• WHAT YOU NEED TO DO: Each record must appear in the answer exactly as it does in the data.

• TASK INPUT:
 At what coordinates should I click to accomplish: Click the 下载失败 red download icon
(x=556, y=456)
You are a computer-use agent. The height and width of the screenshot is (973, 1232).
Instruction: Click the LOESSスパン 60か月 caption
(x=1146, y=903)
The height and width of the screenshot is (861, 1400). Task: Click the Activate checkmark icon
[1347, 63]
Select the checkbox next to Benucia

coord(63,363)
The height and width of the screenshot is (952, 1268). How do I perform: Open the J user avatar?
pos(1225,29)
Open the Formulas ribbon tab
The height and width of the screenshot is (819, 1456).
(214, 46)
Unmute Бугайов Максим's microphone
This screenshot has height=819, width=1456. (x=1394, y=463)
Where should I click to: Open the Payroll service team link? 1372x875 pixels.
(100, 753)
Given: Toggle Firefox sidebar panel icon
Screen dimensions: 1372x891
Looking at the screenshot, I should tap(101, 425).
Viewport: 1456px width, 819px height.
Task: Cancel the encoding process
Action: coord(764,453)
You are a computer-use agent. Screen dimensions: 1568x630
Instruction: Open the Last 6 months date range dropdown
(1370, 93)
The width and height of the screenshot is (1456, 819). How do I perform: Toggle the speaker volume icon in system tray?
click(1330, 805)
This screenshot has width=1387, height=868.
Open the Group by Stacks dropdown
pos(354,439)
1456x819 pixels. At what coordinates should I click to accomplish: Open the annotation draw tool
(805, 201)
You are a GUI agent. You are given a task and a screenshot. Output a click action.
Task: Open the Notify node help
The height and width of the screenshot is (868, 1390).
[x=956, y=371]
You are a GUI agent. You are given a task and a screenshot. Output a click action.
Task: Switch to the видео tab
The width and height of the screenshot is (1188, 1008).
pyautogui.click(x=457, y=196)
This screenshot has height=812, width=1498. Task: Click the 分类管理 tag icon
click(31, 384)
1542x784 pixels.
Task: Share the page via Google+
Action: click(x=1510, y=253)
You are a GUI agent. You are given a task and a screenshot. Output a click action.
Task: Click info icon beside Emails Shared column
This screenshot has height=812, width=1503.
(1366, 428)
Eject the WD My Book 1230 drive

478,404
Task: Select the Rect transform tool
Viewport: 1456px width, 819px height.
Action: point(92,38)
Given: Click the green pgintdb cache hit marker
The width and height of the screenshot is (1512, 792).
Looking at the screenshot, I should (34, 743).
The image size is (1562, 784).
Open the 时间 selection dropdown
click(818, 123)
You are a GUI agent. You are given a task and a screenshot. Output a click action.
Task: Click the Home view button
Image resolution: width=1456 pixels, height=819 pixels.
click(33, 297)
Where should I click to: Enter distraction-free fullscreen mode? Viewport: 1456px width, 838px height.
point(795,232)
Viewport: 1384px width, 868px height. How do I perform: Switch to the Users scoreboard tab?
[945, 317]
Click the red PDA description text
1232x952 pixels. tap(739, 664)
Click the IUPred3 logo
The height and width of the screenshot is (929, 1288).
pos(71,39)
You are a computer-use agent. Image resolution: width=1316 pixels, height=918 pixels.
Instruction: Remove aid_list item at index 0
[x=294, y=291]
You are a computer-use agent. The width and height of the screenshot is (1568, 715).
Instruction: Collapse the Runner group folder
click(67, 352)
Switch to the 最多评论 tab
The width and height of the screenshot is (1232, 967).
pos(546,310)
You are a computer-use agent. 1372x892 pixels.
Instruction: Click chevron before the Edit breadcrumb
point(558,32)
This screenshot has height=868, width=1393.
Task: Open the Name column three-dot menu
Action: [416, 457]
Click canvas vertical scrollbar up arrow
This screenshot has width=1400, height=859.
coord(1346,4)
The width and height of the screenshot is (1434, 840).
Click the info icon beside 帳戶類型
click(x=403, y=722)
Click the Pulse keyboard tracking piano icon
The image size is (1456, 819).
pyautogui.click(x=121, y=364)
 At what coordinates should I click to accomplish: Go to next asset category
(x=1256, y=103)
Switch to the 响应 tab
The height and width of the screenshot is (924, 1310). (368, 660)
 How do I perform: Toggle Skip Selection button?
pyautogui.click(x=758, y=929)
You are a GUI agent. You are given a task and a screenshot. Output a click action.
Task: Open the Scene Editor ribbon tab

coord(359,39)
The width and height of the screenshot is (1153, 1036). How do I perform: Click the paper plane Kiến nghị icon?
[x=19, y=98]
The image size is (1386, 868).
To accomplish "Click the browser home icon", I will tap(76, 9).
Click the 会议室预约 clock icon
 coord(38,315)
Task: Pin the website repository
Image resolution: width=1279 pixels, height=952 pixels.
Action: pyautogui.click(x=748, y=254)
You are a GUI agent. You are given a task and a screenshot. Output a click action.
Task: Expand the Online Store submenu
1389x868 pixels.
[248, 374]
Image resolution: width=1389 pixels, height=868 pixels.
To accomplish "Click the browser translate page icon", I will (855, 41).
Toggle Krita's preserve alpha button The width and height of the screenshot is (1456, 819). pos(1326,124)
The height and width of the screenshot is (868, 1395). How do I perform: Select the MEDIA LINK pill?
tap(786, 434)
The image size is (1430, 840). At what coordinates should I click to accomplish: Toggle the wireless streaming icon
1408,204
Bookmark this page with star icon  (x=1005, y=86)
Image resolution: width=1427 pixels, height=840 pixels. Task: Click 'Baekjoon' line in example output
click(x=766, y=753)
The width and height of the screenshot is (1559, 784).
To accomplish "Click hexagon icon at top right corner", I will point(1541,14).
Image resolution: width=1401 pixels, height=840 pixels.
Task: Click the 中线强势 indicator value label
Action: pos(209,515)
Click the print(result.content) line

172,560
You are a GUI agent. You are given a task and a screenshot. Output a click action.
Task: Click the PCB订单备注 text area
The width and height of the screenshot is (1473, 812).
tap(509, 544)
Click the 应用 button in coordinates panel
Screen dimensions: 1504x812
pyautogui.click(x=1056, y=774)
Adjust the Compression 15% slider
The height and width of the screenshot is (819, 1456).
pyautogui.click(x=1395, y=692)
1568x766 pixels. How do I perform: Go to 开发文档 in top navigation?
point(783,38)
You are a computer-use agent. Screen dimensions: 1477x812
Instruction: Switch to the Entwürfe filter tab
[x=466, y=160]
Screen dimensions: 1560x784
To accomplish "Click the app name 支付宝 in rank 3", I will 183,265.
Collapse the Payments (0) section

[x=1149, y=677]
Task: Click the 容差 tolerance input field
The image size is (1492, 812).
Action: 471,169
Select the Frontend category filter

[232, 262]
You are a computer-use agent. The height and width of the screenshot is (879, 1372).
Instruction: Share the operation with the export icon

• YOUR RESPONSE:
 At what coordinates should I click to accomplish: Click the 下载失败 red download icon
(x=556, y=456)
You are a computer-use agent. The height and width of the screenshot is (973, 1232).
Instruction: Click the LOESSスパン 60か月 caption
(x=1146, y=903)
The height and width of the screenshot is (861, 1400). Task: Click the Activate checkmark icon
[1347, 63]
Select the checkbox next to Benucia

coord(63,363)
The height and width of the screenshot is (952, 1268). How do I perform: Open the J user avatar?
pos(1225,29)
Open the Formulas ribbon tab
The height and width of the screenshot is (819, 1456).
(214, 46)
Unmute Бугайов Максим's microphone
This screenshot has height=819, width=1456. (x=1394, y=463)
Where should I click to: Open the Payroll service team link? 1372x875 pixels.
(100, 753)
Given: Toggle Firefox sidebar panel icon
Screen dimensions: 1372x891
Looking at the screenshot, I should tap(101, 425).
Viewport: 1456px width, 819px height.
Task: Cancel the encoding process
Action: coord(764,453)
You are a computer-use agent. Screen dimensions: 1568x630
Instruction: Open the Last 6 months date range dropdown
(1370, 93)
The width and height of the screenshot is (1456, 819). How do I perform: Toggle the speaker volume icon in system tray?
click(1330, 805)
This screenshot has width=1387, height=868.
Open the Group by Stacks dropdown
pos(354,439)
1456x819 pixels. At what coordinates should I click to accomplish: Open the annotation draw tool
(805, 201)
You are a GUI agent. You are given a task and a screenshot. Output a click action.
Task: Open the Notify node help
The height and width of the screenshot is (868, 1390).
[x=956, y=371]
You are a GUI agent. You are given a task and a screenshot. Output a click action.
Task: Switch to the видео tab
The width and height of the screenshot is (1188, 1008).
pyautogui.click(x=457, y=196)
This screenshot has height=812, width=1498. Task: Click the 分类管理 tag icon
click(31, 384)
1542x784 pixels.
Task: Share the page via Google+
Action: click(x=1510, y=253)
You are a GUI agent. You are given a task and a screenshot. Output a click action.
Task: Click info icon beside Emails Shared column
This screenshot has height=812, width=1503.
(1366, 428)
Eject the WD My Book 1230 drive

478,404
Task: Select the Rect transform tool
Viewport: 1456px width, 819px height.
Action: point(92,38)
Given: Click the green pgintdb cache hit marker
The width and height of the screenshot is (1512, 792).
Looking at the screenshot, I should (34, 743).
The image size is (1562, 784).
Open the 时间 selection dropdown
click(818, 123)
You are a GUI agent. You are given a task and a screenshot. Output a click action.
Task: Click the Home view button
Image resolution: width=1456 pixels, height=819 pixels.
click(33, 297)
Where should I click to: Enter distraction-free fullscreen mode? Viewport: 1456px width, 838px height.
point(795,232)
Viewport: 1384px width, 868px height. How do I perform: Switch to the Users scoreboard tab?
[945, 317]
Click the red PDA description text
1232x952 pixels. tap(739, 664)
Click the IUPred3 logo
The height and width of the screenshot is (929, 1288).
pos(71,39)
You are a computer-use agent. Image resolution: width=1316 pixels, height=918 pixels.
Instruction: Remove aid_list item at index 0
[x=294, y=291]
You are a computer-use agent. The width and height of the screenshot is (1568, 715).
Instruction: Collapse the Runner group folder
click(67, 352)
Switch to the 最多评论 tab
The width and height of the screenshot is (1232, 967).
pos(546,310)
You are a computer-use agent. 1372x892 pixels.
Instruction: Click chevron before the Edit breadcrumb
point(558,32)
This screenshot has height=868, width=1393.
Task: Open the Name column three-dot menu
Action: [416, 457]
Click canvas vertical scrollbar up arrow
This screenshot has width=1400, height=859.
coord(1346,4)
The width and height of the screenshot is (1434, 840).
Click the info icon beside 帳戶類型
click(x=403, y=722)
Click the Pulse keyboard tracking piano icon
The image size is (1456, 819).
pyautogui.click(x=121, y=364)
 At what coordinates should I click to accomplish: Go to next asset category
(x=1256, y=103)
Switch to the 响应 tab
The height and width of the screenshot is (924, 1310). (368, 660)
 How do I perform: Toggle Skip Selection button?
pyautogui.click(x=758, y=929)
You are a GUI agent. You are given a task and a screenshot. Output a click action.
Task: Open the Scene Editor ribbon tab

coord(359,39)
The width and height of the screenshot is (1153, 1036). How do I perform: Click the paper plane Kiến nghị icon?
[x=19, y=98]
The image size is (1386, 868).
To accomplish "Click the browser home icon", I will tap(76, 9).
Click the 会议室预约 clock icon
 coord(38,315)
Task: Pin the website repository
Image resolution: width=1279 pixels, height=952 pixels.
Action: pyautogui.click(x=748, y=254)
You are a GUI agent. You are given a task and a screenshot. Output a click action.
Task: Expand the Online Store submenu
1389x868 pixels.
[248, 374]
Image resolution: width=1389 pixels, height=868 pixels.
To accomplish "Click the browser translate page icon", I will (855, 41).
Toggle Krita's preserve alpha button The width and height of the screenshot is (1456, 819). pos(1326,124)
The height and width of the screenshot is (868, 1395). How do I perform: Select the MEDIA LINK pill?
tap(786, 434)
The image size is (1430, 840). At what coordinates should I click to accomplish: Toggle the wireless streaming icon
1408,204
Bookmark this page with star icon  (x=1005, y=86)
Image resolution: width=1427 pixels, height=840 pixels. Task: Click 'Baekjoon' line in example output
click(x=766, y=753)
The width and height of the screenshot is (1559, 784).
To accomplish "Click hexagon icon at top right corner", I will point(1541,14).
Image resolution: width=1401 pixels, height=840 pixels.
Task: Click the 中线强势 indicator value label
Action: pos(209,515)
Click the print(result.content) line

172,560
You are a GUI agent. You are given a task and a screenshot. Output a click action.
Task: Click the PCB订单备注 text area
The width and height of the screenshot is (1473, 812).
tap(509, 544)
Click the 应用 button in coordinates panel
Screen dimensions: 1504x812
pyautogui.click(x=1056, y=774)
Adjust the Compression 15% slider
The height and width of the screenshot is (819, 1456).
pyautogui.click(x=1395, y=692)
1568x766 pixels. How do I perform: Go to 开发文档 in top navigation?
point(783,38)
You are a computer-use agent. Screen dimensions: 1477x812
Instruction: Switch to the Entwürfe filter tab
[x=466, y=160]
Screen dimensions: 1560x784
To accomplish "Click the app name 支付宝 in rank 3", I will 183,265.
Collapse the Payments (0) section

[x=1149, y=677]
Task: Click the 容差 tolerance input field
The image size is (1492, 812).
Action: 471,169
Select the Frontend category filter

[232, 262]
You are a computer-use agent. The height and width of the screenshot is (879, 1372).
Instruction: Share the operation with the export icon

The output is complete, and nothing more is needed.